Tuesday, September 29, 2009

Wolf Pack Covers

Here's another fun cover theme that has been used much more often than you might think. The earliest example I could find is Creig Flessel cover New Adventure Comics #23 from 1938. Here are a few more that followed its lead.

Fight Comics is a wonderful source for awesome covers, and the cover to Fight Comics #10 (October, 1940)is no exception. Here, the dreaded "Wolves of the Yukon" attack a young couple out for a romantic snowshoe. Luckily, they brought along some firearms. This cover is by Dan Zolnerowich, a name which is new to me but he seems quite capable of delivering an exciting Golden Age cover. I'm sure that this couple wished they'd trust their gut instincts and gone to Niagara Falls for their honeymoon.
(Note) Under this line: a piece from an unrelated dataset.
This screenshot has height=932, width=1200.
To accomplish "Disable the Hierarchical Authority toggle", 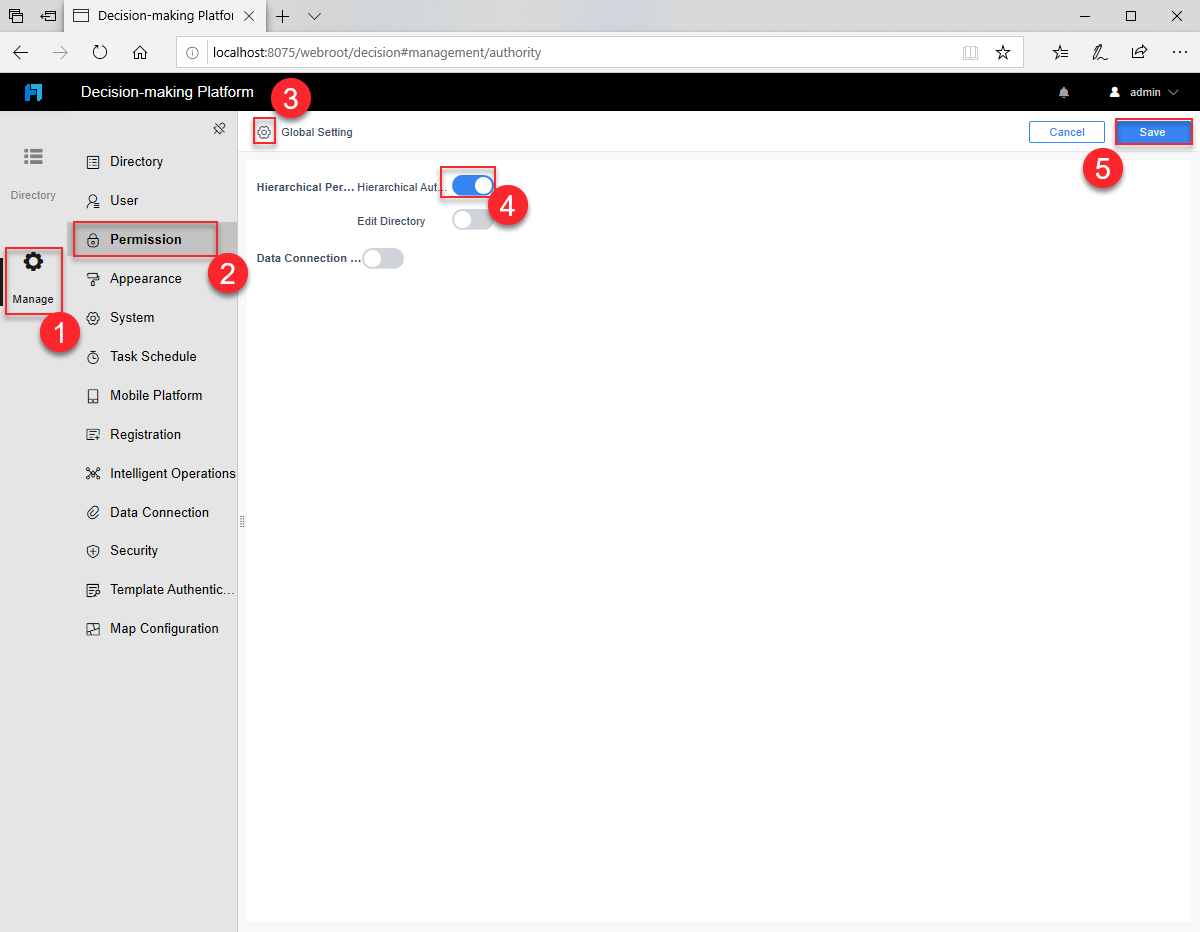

Next up is the impeccable cover to House of Secrets #146 (June-July 1977) by the impeccable Gray Morrow. Now, I've probably said it a thousand times, but I loooooove Gray Morrow. He didn't do too many covers for DC in the 70s, and that's a real shame as he was at his artistic peak and they had many titles that would have been a great fit for his style. There are some really interesting color choices on this cover as well. This poor sap is having a rough day, as he is dealing not just with five hungry wolves but a bear trap and the ghost of a crazy recluse. Oh yeah, he's also dropped his shotgun.

LB Cole produced some amazing covers during his comic book career, but not many are as gorgeous (and as highly coveted) as the cover to Cat-Man Comics #31 (June, 1946). It is simply gorgeous, with a circle of wolves set against a the wonderful backdrop of falling snow and sheer blackness. This is a truly singular cover and has earned its place among the truly great covers of the 40s. I love how the wolves, as well as their trainer, are emerging from the darkness. I love the use of black, which was pretty rare back then. We feel as though we've just dropped into a truly perilous situation. How could anyone have passed it up back then? It's also got a Pieta vibe, so that an nice bonus.

You just had to know that Berni Wrightson would produce a wolfpack cover (although, these guys are leaning more towards the werewolf category), and he did a great one with the cover to Weird Mystery Tales #21 (August, 1975). I like this one because we're dealing with the anticipation of the attack, as our hero is steadying himself against the tree wondering how many hacks he'll get in before he's taken down. It is signed 'Wrightson '73), so I don't know if it was originally intended for a different book or series. I've seen that elsewhere with covers and splashes pages during this era at DC. My guess is that they were commissioning as much as possible from Wrightson, Kaluta et al. and using it when they could. Weird Mystery Tales is one of those nearly forgotten horror titles that was really quite strong.


Man of Bronze said...

About the WEIRD MYSTERY TALES series, and the 1972 Wrightson cover for a 1975 book, you bring an interesting question.

I suspect that this series was put up mainly with leftovers inventory from the many other horror anthologies (oh how I miss all those anthology series) the DC line had back then.

I know the Kirby stories in the first two issues of the WMT series were inventory from a failed project of a magazine about the supernatural (dont remember the title but it was suppose to be a new line of more adult-oriented project by Kirby, like the IN THE DAYS OF THE MOB thing)

In the first half of the 70's, DC was trying to compete with Marvel in putting out as many titles they could come up with to glut the market.

By 1975 (when WEIRD MYSTERY TALES was cancelled), the DC implosion had begun. Lots of cool and interesting series never had the chance to grow (my personnal favorite was STALKER drawn by the superb team of Steve Ditko and Wally Wood)

Aaron Bias said...

Do you think that CatMan cover influenced the George Perez Crisis cover with Superman holding Supergirl's dead body?

Scott M said...

Well, the COII #7 cover it's often included as an example of a 'Pieta Cover' - but that's up for debate (I'm kind of inclined to only include 'seated Pietas' as true Pieta covers).